Pixel coordinate grounding data:
····················
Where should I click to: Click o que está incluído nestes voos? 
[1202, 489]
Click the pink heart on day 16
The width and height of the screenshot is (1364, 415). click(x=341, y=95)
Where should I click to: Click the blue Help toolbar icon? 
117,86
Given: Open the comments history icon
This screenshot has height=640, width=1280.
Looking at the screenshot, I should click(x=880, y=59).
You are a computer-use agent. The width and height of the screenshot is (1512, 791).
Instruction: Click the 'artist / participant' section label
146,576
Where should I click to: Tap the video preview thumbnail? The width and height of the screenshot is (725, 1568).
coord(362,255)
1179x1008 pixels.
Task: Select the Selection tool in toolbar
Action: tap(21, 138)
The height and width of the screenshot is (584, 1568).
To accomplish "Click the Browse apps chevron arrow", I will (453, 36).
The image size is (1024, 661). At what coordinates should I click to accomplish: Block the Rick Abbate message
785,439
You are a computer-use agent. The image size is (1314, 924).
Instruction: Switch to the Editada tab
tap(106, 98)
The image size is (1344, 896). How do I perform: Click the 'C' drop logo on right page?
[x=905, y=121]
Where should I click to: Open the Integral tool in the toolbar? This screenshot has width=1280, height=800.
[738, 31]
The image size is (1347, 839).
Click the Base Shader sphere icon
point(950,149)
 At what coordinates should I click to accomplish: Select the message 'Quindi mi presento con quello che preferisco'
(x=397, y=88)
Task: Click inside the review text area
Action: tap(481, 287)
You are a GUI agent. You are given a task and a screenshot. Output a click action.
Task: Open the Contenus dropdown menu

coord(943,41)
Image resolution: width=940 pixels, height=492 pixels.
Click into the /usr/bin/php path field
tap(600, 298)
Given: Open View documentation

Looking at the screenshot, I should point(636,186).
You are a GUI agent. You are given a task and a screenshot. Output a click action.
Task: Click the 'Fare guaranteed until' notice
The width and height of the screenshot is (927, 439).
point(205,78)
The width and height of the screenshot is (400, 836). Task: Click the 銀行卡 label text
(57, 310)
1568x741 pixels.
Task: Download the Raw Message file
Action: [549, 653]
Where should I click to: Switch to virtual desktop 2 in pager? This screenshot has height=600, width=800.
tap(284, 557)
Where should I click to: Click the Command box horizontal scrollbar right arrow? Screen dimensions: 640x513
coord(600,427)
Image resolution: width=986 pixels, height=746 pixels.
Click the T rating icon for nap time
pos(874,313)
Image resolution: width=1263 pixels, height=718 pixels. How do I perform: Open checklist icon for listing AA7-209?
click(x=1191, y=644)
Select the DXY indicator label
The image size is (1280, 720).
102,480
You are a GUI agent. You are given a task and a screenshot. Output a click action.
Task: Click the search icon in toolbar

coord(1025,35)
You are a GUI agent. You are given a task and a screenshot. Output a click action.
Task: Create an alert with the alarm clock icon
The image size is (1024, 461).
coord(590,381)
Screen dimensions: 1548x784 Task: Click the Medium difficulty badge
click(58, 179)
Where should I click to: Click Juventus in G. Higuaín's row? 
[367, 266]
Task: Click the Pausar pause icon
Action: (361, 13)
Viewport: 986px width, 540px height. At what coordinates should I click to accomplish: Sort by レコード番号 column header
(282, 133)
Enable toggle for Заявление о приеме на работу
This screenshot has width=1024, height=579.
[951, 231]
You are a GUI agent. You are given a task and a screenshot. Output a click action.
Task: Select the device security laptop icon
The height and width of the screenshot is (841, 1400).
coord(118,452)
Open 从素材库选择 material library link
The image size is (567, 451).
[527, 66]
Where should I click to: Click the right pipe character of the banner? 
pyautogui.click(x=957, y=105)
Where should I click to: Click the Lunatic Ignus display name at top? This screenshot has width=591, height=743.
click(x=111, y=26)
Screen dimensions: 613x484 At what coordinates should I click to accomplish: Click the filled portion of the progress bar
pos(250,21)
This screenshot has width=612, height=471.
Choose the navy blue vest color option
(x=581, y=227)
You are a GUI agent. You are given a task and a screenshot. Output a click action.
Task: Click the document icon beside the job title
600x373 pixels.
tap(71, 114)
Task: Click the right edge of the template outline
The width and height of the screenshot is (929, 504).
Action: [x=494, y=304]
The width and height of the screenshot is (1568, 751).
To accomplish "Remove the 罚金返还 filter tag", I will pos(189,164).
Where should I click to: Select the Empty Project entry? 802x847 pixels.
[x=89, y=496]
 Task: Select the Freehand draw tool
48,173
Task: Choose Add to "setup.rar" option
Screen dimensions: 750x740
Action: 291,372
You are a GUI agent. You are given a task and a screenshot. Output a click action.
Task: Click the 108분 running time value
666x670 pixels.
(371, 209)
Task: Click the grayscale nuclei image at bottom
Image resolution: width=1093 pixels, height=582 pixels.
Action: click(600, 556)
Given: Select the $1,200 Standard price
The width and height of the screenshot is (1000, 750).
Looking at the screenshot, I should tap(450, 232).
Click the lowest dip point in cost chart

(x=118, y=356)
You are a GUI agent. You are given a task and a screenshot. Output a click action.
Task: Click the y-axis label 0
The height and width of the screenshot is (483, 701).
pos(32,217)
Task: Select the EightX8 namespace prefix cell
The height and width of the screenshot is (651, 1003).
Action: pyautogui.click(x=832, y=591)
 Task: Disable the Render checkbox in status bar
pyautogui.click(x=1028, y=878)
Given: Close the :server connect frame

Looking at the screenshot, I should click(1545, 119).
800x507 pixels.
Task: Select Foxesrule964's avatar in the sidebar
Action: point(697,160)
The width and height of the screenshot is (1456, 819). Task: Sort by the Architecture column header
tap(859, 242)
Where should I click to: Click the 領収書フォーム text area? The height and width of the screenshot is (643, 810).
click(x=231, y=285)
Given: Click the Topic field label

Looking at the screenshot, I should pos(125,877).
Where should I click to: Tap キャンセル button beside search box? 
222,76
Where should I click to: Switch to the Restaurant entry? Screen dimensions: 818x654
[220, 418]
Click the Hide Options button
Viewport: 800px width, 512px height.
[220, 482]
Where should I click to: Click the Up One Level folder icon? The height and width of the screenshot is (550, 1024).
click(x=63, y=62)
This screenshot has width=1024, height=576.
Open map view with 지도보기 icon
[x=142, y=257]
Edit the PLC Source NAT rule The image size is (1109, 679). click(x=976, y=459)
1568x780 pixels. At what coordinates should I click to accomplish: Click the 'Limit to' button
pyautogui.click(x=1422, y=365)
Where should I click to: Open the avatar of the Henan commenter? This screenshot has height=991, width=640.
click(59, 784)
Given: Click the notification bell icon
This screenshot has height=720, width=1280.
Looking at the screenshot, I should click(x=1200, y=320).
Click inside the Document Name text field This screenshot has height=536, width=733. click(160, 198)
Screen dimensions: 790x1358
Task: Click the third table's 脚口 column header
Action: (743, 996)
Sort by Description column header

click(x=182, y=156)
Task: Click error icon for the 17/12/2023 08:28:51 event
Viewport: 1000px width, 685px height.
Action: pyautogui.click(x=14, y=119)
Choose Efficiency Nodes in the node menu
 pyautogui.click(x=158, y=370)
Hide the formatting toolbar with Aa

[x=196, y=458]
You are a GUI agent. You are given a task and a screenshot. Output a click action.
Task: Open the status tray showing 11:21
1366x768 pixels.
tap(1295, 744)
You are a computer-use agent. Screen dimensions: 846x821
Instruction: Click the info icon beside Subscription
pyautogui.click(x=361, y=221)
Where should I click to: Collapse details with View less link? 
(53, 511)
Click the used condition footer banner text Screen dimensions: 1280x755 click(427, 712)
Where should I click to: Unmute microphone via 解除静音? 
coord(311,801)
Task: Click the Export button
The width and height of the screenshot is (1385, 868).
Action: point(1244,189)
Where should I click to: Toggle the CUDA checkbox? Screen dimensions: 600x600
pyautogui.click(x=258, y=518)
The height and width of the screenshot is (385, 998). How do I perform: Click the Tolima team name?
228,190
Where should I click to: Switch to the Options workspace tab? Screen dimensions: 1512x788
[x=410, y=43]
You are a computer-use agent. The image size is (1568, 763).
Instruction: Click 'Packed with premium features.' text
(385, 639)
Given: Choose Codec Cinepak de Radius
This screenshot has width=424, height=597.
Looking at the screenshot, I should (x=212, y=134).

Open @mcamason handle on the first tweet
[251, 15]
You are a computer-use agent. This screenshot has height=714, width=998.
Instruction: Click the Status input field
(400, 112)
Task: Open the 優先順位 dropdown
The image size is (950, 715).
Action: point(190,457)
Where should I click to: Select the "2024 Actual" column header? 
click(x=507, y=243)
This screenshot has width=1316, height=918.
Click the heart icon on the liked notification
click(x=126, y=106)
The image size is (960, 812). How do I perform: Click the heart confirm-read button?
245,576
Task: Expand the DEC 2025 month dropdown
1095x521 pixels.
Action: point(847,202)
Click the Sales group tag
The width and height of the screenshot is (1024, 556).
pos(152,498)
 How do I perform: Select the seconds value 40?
····················
» REQUIREMENT
Using the entries above, give again exactly the lines from the line holding "The width and height of the screenshot is (929, 504)." through the line holding "Task: Choose Add". Include both end lines and nothing else.

» SOLUTION TO THIS TASK
The width and height of the screenshot is (929, 504).
Action: [x=494, y=304]
The width and height of the screenshot is (1568, 751).
To accomplish "Remove the 罚金返还 filter tag", I will pos(189,164).
Where should I click to: Select the Empty Project entry? 802x847 pixels.
[x=89, y=496]
 Task: Select the Freehand draw tool
48,173
Task: Choose Add to "setup.rar" option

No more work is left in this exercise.